Scientific classification
- Kingdom: Animalia
- Phylum: Chordata
- Class: Aves
- Clade: Strisores
- Order: Apodiformes
- Family: Trochilidae
- Genus: Phaethornis
- Species: P. nattereri
- Binomial name: Phaethornis nattereri Berlepsch, 1887
- Synonyms: See text

= Cinnamon-throated hermit =

- Genus: Phaethornis
- Species: nattereri
- Authority: Berlepsch, 1887
- Conservation status: LC
- Synonyms: See text

Species of hummingbird

The cinnamon-throated hermit (Phaethornis nattereri) is a species in the hummingbird family Trochilidae. It is found in Bolivia and Brazil.

==Taxonomy and systematics==

The taxonomy of the cinnamon-throated hermit is unsettled. Birds called Maranhao hermit are sometimes treated as a subspecies of the cinnamon-throated hermit, but at present major taxonomic systems follow the analyses by Hinkelmann that determined it is the male plumage of P. nattereri. However, the "Maranhao" hermit only occurs in the separate northern part of the range of P. nattereri, and as it appears to have different vocalizations from those of the other population it might warrant recognition as a distinct species, P. maranhaoensis. Molecular studies are needed to confirm or deny that assignment. As currently understood, the cinnamon-throated hermit is monotypic.

==Description==

The cinnamon-throated hermit is about 10 cm long and weighs 2.3 to 3 g. Males have brownish upperparts, green wings, and tawny underparts. Their inner pair of tail feathers are long and white tipped. Both sexes have a black "mask" with a pale supercilium and malar stripe. Females are similar to the male but with a paler throat and longer central tail feathers.

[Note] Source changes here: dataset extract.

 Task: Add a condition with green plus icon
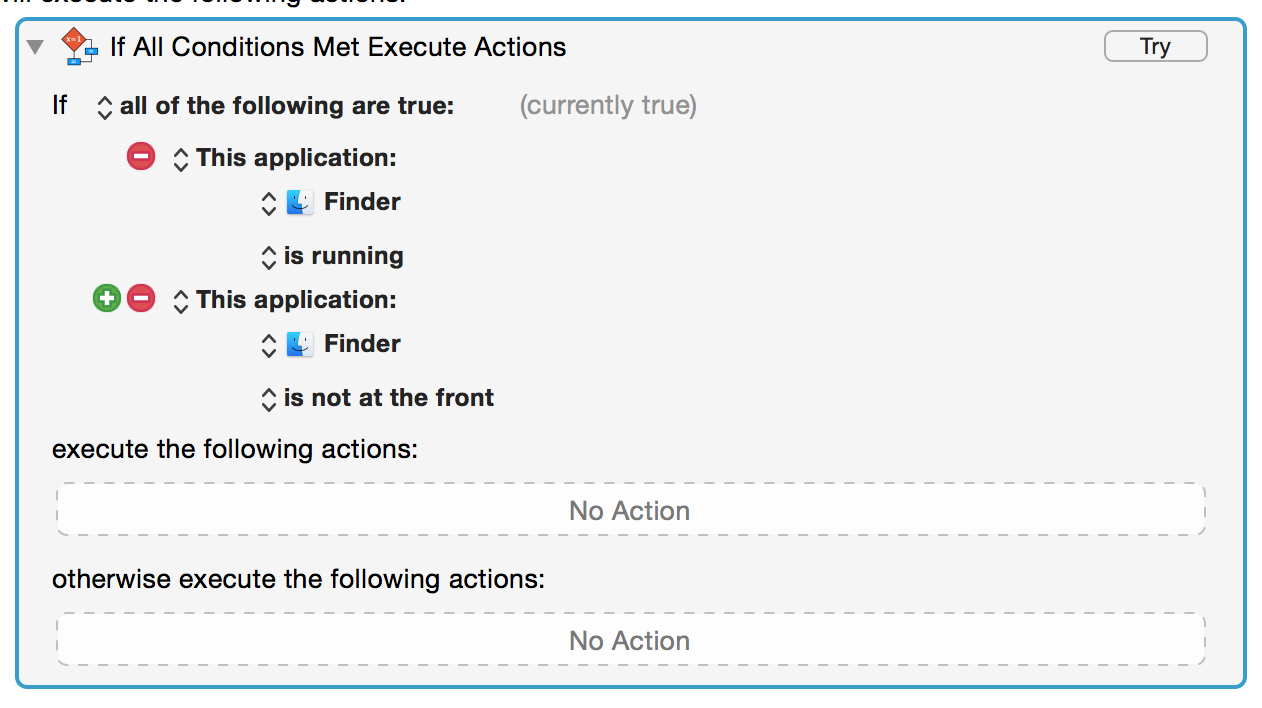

==Distribution and habitat==

The cinnamon-throated hermit is known from two separate areas. One includes eastern Bolivia and the adjacent Brazilian states of Mato Grosso and Rondônia. The other is in northeastern Brazil, mostly in the states of Maranhão, Piauí, and Ceará, and in Pará and Tocantins as well. It is speculated to also inhabit the broad region between the two known areas. The proposed "Maranhao" hermit is found in the northeastern area. The species inhabits several non-rainforest landscapes including semi-deciduous, secondary, and gallery forests, cerrado, and caatinga. In elevation it ranges from sea level to 500 m.

==Behavior==
===Movement===

The cinnamon-throated hermit is believed to be sedentary.

===Feeding===

The cinnamon-throated hermit is a "trap-line" feeder like other hermit hummingbirds, visiting a circuit of flowering plants for nectar. It also consumes small arthropods.

===Breeding===

Little is known about the cinnamon-throated hermit's breeding phenology. Its nest is reported to be suspended below a drooping leaf. The ""Maranhao" hermit breeds between November and April.

===Vocalization===

The cinnamon-throated hermit's song is "a high-pitched phrase repeated incessantly without pauses between phrases...e.g. 'tsee ... tsee ... tsee ... nya-ka-wee'."

==Status==

The IUCN has assessed the cinnamon-throated hermit as being of Least Concern, though its population size has not been determined and is believed to be decreasing. It is poorly known though thought to be locally common, and occurs is a few protected areas.